**EXERCISE INSTRUCTIONS**:
The complete set of records below must be repeated precisely as given.

**INPUT MATERIAL**:
|---|

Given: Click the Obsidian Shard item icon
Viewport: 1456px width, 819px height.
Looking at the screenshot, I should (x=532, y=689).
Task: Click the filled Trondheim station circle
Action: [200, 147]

|---|

**EXERCISE SOLUTION**:
Given: Click the Obsidian Shard item icon
Viewport: 1456px width, 819px height.
Looking at the screenshot, I should (x=532, y=689).
Task: Click the filled Trondheim station circle
Action: [200, 147]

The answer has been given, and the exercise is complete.